Ammunition for the high mobility artillery rocket systems, known as HIMARS, which Ukraine has been successfully using in its counteroffensive against Russia, is also included in the package.
There also will be Stinger missiles for the HAWK surface-to-air antiaircraft system, 10,000 mortar rounds, thousands of artillery rounds for howitzers, 400 grenade launchers, 100 Humvees, cold weather gear, and 20 million rounds of ammunition for smaller guns and rifles.
Pentagon spokeswoman Sabrina Singh told reporters THAT the addition of the four Avenger systems will help Ukraine protect its troops against drones, cruise missiles, and attacks from helicopters.
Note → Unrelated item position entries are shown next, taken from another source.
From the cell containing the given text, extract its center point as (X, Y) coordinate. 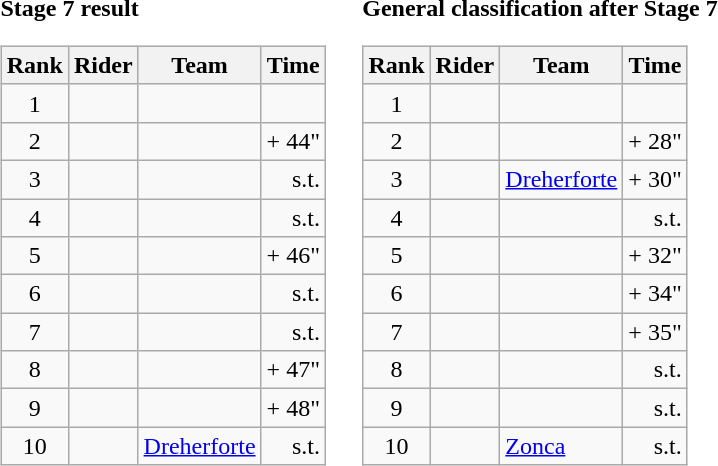
Zonca (562, 446)
+ 46" (293, 256)
+ 47" (293, 370)
+ 48" (293, 408)
+ 34" (655, 294)
+ 35" (655, 332)
+ 32" (655, 256)
+ 30" (655, 179)
+ 44" (293, 141)
+ 28" (655, 141)
Output the (x, y) coordinate of the center of the cell containing the given text.  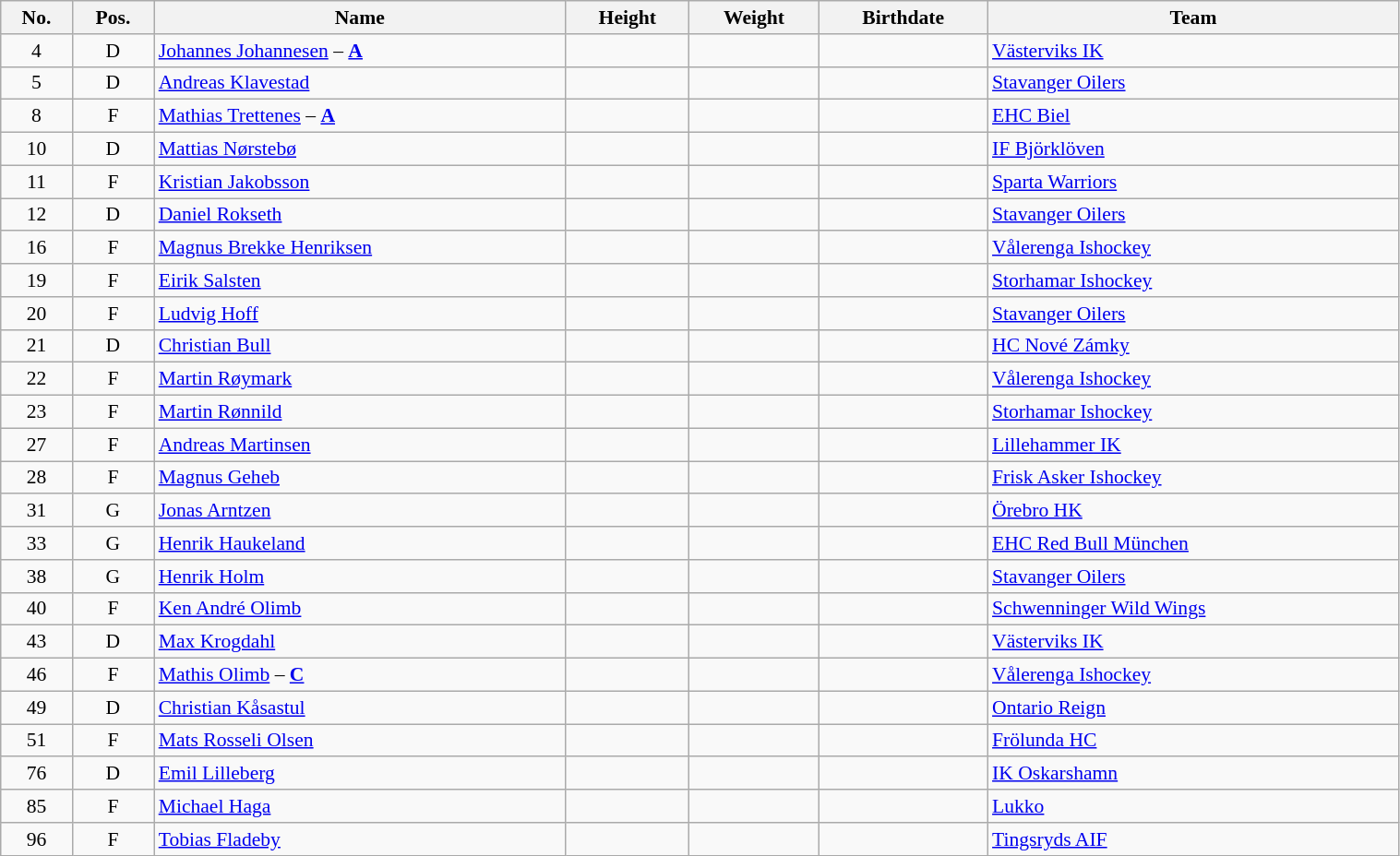
Johannes Johannesen – A (360, 51)
10 (37, 150)
HC Nové Zámky (1193, 346)
Henrik Haukeland (360, 544)
Weight (755, 18)
Andreas Martinsen (360, 445)
22 (37, 379)
51 (37, 741)
Andreas Klavestad (360, 83)
46 (37, 676)
Schwenninger Wild Wings (1193, 609)
Henrik Holm (360, 577)
Emil Lilleberg (360, 774)
Pos. (113, 18)
76 (37, 774)
Ken André Olimb (360, 609)
IF Björklöven (1193, 150)
Christian Bull (360, 346)
27 (37, 445)
Christian Kåsastul (360, 708)
EHC Biel (1193, 116)
Lukko (1193, 807)
IK Oskarshamn (1193, 774)
23 (37, 413)
Jonas Arntzen (360, 511)
Height (628, 18)
Mathias Trettenes – A (360, 116)
21 (37, 346)
Michael Haga (360, 807)
Martin Røymark (360, 379)
Sparta Warriors (1193, 182)
Kristian Jakobsson (360, 182)
Daniel Rokseth (360, 215)
Magnus Brekke Henriksen (360, 248)
Martin Rønnild (360, 413)
4 (37, 51)
Eirik Salsten (360, 281)
31 (37, 511)
8 (37, 116)
Lillehammer IK (1193, 445)
Tingsryds AIF (1193, 840)
Name (360, 18)
Örebro HK (1193, 511)
11 (37, 182)
85 (37, 807)
Team (1193, 18)
Ludvig Hoff (360, 314)
Mats Rosseli Olsen (360, 741)
No. (37, 18)
Max Krogdahl (360, 642)
49 (37, 708)
38 (37, 577)
19 (37, 281)
16 (37, 248)
Frisk Asker Ishockey (1193, 478)
Magnus Geheb (360, 478)
28 (37, 478)
5 (37, 83)
43 (37, 642)
40 (37, 609)
20 (37, 314)
Mathis Olimb – C (360, 676)
EHC Red Bull München (1193, 544)
Ontario Reign (1193, 708)
Frölunda HC (1193, 741)
Birthdate (903, 18)
96 (37, 840)
Tobias Fladeby (360, 840)
12 (37, 215)
Mattias Nørstebø (360, 150)
33 (37, 544)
She said she did not know when the systems will arrive in Ukraine or how long it will take to train Ukrainian troops to use them.
The new package will be a drawdown of existing inventories of U.S. military equipment, the Defense Department said in a news release.
Including the latest aid, the U.S. has committed more than $18.6 billion in weapons and other equipment to Ukraine since Russia attacked on February 24, the Defense Department said.
The Pentagon announced the aid package two days after the U.S. midterm elections, which are likely to result in Republicans winning control of the U.S. House of Representatives.
Some Republicans have called for cutting back assistance to Ukraine, while others have called for greater scrutiny of the assistance. Representative Kevin McCarthy (Republican-California), who could become speaker if Republicans win the House, has said his party will not write a “blank check” for Ukraine.
When asked about ongoing aid to Ukraine, Singh said it has had bipartisan support.
“I think there is, in Congress, on both sides of the aisle, a commitment to Ukraine that we’re in this for the long haul,” she said. “So even with the midterms and the outcomes, I think that Ukraine will still see security assistance and support from the United States in their fight.”
President Joe Biden expressed optimism on November 9 that support will go on even if Republicans take control of one or both houses of Congress.
“I hope we’ll continue this bipartisan approach of confronting Russia’s aggression in Ukraine,” Biden told reporters.